▶ Task details
Your answer should consist solely of the lines from the first line of the data through the line with "The height and width of the screenshot is (819, 1456).", each reproduced exactly.

*** Opening Supplied entries ***

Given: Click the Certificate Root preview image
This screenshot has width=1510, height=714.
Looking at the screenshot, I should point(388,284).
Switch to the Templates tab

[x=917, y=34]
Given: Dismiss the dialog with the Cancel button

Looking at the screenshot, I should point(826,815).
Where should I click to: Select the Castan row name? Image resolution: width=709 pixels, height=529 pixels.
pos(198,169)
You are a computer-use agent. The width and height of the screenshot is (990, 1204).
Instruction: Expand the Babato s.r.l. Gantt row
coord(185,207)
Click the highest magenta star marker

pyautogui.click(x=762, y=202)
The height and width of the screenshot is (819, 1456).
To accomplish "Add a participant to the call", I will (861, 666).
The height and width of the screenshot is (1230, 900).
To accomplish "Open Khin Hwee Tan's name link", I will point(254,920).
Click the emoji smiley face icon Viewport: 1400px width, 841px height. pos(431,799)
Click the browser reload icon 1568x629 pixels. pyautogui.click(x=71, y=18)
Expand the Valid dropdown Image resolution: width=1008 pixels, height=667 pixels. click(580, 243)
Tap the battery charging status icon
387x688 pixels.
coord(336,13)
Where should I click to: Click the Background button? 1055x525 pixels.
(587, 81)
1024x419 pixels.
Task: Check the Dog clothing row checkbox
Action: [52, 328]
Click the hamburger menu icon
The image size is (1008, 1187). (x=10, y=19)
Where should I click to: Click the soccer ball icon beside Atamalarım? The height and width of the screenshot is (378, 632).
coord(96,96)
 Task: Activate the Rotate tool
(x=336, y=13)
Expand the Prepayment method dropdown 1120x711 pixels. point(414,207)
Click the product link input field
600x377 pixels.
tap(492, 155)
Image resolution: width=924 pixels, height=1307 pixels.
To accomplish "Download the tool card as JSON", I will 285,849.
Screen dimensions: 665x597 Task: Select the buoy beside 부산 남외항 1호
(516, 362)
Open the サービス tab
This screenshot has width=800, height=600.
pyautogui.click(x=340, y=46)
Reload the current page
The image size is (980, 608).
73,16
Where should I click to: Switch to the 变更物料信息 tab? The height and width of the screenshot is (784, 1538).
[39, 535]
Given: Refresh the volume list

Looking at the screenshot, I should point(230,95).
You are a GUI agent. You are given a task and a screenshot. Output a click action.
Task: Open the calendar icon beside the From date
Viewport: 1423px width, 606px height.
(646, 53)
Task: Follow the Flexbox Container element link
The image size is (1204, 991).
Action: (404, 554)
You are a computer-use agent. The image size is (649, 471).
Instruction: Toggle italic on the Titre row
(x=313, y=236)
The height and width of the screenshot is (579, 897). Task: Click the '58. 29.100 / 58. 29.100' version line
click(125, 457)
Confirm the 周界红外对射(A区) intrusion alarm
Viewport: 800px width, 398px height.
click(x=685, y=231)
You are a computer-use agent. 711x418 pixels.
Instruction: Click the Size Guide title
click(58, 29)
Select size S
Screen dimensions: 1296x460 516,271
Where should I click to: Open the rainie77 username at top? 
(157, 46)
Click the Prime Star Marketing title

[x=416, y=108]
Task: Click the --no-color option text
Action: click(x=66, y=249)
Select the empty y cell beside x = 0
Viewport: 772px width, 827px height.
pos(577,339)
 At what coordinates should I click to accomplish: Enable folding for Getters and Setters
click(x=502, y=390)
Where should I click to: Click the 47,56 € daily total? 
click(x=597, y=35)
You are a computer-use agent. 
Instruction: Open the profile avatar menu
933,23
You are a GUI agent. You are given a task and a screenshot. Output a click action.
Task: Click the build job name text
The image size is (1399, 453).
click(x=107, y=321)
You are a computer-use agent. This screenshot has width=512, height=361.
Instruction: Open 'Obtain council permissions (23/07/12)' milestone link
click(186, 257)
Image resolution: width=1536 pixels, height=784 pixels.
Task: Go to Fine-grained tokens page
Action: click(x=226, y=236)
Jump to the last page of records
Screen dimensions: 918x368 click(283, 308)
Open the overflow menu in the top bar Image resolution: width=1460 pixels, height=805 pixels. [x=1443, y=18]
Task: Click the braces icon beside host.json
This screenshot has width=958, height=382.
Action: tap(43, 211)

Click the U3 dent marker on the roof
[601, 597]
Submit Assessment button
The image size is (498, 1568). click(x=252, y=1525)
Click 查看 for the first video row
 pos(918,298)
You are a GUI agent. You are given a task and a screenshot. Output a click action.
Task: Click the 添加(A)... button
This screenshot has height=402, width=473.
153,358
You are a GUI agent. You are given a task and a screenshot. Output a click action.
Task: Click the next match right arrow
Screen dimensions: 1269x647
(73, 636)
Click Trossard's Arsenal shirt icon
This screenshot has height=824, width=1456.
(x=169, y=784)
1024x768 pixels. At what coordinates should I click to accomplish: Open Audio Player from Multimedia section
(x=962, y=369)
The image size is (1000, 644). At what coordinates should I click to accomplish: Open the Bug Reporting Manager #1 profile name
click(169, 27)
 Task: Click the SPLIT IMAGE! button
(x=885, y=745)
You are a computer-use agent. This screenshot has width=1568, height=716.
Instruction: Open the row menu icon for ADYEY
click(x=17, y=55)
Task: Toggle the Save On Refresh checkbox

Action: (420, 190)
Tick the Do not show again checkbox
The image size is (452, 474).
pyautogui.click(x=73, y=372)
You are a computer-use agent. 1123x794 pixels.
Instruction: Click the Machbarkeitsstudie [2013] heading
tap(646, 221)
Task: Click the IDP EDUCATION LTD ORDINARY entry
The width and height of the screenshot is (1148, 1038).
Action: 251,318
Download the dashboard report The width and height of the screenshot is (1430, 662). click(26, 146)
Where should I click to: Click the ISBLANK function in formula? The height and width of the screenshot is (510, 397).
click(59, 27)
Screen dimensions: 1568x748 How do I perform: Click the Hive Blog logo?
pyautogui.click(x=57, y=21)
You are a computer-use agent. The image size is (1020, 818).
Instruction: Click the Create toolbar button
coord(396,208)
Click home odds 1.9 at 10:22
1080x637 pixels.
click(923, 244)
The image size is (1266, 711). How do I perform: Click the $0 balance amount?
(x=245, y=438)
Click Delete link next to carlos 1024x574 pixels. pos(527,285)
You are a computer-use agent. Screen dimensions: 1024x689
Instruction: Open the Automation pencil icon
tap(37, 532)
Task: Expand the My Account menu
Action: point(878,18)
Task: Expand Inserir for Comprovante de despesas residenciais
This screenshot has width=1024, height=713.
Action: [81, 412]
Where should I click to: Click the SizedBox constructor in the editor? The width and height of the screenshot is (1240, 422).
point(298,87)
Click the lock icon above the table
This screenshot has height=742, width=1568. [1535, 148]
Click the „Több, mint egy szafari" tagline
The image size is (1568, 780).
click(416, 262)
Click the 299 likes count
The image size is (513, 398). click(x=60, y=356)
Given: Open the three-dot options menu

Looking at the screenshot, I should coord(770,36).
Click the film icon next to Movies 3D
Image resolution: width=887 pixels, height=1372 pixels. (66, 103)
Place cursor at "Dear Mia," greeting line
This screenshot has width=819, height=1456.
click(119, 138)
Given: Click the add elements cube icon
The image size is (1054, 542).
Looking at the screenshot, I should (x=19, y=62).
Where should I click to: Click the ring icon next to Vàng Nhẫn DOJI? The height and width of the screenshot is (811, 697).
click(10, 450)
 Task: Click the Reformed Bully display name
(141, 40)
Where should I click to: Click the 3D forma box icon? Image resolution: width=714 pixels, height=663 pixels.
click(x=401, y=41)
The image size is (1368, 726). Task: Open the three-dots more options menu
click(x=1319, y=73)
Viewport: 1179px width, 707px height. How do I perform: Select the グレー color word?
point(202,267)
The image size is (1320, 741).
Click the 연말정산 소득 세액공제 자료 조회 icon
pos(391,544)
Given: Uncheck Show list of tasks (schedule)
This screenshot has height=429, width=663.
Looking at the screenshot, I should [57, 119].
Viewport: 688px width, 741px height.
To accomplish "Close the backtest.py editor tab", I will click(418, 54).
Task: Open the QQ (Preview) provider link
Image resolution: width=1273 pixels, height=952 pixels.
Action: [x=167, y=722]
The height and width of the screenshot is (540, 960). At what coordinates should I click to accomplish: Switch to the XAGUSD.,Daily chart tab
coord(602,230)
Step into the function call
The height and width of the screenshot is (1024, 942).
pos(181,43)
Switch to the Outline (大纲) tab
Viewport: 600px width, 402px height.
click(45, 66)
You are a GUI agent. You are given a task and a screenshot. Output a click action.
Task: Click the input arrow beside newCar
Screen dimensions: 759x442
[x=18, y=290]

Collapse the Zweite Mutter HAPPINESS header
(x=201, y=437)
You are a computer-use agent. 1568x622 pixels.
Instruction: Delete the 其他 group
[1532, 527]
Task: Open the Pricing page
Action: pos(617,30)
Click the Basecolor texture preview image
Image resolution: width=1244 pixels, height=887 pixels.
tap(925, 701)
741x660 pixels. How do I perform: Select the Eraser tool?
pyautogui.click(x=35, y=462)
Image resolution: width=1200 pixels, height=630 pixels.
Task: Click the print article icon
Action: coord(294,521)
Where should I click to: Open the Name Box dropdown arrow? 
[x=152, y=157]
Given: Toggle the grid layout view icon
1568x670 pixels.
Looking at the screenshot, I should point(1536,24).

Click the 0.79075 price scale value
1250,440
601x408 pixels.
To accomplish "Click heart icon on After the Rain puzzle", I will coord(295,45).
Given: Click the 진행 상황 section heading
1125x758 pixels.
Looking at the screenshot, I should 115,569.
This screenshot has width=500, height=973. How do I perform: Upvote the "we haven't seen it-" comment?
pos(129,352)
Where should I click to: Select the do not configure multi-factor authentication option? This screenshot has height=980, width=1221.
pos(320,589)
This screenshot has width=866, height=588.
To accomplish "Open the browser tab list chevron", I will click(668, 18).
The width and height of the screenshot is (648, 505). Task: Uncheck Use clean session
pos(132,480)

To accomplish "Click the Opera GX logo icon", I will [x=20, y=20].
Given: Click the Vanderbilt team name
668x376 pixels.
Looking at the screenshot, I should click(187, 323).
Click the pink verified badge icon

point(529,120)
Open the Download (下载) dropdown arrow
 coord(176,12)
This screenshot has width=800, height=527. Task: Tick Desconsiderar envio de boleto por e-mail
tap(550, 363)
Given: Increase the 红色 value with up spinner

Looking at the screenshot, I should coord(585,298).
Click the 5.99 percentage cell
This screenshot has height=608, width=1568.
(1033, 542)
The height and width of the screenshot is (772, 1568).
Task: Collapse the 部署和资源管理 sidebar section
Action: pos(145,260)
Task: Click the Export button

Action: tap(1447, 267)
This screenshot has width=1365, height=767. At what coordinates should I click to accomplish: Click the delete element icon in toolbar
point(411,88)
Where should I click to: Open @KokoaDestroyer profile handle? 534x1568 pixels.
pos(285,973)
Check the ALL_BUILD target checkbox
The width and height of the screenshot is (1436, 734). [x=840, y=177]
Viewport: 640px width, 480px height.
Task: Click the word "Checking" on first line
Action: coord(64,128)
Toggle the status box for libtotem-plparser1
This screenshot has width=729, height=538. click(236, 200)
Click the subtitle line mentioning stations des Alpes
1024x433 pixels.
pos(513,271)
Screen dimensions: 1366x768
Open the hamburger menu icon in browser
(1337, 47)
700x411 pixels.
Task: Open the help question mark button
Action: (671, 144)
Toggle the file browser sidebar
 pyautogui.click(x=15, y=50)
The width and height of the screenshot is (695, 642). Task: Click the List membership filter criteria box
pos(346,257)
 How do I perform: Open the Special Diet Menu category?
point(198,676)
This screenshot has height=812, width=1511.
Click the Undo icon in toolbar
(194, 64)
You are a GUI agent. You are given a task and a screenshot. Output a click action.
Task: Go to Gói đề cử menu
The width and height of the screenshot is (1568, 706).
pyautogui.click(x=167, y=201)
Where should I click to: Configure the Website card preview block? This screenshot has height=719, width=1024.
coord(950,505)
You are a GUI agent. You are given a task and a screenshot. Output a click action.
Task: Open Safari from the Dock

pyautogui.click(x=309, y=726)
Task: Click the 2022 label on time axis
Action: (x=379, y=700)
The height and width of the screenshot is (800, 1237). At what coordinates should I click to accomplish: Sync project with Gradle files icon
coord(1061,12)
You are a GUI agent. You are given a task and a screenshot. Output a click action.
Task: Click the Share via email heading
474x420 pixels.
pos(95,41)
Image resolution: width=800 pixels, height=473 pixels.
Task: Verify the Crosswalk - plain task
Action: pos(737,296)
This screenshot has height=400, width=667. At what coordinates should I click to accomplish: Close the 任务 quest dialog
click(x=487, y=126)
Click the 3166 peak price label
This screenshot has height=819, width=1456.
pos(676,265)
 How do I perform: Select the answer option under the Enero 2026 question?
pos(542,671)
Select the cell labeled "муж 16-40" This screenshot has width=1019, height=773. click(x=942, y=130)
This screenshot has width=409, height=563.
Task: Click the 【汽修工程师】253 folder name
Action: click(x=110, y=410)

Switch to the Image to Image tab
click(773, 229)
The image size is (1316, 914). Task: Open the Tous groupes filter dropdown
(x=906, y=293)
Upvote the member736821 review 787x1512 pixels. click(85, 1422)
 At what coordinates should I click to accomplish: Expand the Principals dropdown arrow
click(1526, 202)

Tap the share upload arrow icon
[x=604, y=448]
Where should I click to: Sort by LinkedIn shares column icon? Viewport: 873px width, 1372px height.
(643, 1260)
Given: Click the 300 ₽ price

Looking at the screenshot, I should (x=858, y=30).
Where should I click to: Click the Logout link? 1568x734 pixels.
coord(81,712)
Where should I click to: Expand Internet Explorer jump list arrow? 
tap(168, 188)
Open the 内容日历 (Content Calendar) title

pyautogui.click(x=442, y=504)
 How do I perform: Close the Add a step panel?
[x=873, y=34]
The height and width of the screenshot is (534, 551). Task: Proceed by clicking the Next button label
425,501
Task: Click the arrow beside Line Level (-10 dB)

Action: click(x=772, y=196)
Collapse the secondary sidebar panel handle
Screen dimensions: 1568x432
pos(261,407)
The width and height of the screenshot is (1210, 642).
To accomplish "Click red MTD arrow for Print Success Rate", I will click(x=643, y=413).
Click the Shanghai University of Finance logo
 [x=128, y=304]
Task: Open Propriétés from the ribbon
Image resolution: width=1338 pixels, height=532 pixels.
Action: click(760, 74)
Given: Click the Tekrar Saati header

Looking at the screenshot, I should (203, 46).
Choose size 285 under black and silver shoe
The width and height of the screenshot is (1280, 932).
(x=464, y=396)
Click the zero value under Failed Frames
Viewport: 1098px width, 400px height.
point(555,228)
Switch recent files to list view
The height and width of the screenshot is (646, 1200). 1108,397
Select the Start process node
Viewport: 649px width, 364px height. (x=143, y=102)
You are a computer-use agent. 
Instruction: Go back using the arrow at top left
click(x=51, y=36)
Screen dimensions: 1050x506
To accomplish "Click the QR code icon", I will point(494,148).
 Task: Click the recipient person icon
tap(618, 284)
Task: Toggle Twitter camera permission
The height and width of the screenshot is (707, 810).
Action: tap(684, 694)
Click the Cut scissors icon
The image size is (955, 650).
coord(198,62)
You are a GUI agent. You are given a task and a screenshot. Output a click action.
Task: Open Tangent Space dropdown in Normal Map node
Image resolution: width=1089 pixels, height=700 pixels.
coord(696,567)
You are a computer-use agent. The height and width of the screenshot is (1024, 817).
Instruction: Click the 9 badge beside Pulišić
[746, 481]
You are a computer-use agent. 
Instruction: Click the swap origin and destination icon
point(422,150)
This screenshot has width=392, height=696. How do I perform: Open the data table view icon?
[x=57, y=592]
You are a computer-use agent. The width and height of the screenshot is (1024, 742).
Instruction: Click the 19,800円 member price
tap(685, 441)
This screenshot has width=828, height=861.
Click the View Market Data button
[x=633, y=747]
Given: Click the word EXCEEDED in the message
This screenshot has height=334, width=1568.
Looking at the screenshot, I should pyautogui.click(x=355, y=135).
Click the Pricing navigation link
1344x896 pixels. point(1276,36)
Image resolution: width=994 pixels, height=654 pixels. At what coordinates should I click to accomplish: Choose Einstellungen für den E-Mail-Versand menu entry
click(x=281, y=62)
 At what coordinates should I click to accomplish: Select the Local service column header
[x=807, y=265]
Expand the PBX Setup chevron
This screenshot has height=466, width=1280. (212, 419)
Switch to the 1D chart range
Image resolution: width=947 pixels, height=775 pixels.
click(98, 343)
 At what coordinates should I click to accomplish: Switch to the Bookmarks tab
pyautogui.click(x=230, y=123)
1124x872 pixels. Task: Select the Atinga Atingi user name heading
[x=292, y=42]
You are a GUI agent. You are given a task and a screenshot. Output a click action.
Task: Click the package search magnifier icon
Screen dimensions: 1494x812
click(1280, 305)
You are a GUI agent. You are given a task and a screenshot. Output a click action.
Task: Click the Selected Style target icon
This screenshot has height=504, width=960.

*** Closing Supplied entries ***

▶ Exercise response
Given: Click the Certificate Root preview image
This screenshot has width=1510, height=714.
Looking at the screenshot, I should point(388,284).
Switch to the Templates tab

[x=917, y=34]
Given: Dismiss the dialog with the Cancel button

Looking at the screenshot, I should point(826,815).
Where should I click to: Select the Castan row name? Image resolution: width=709 pixels, height=529 pixels.
pos(198,169)
You are a computer-use agent. The width and height of the screenshot is (990, 1204).
Instruction: Expand the Babato s.r.l. Gantt row
coord(185,207)
Click the highest magenta star marker

pyautogui.click(x=762, y=202)
The height and width of the screenshot is (819, 1456).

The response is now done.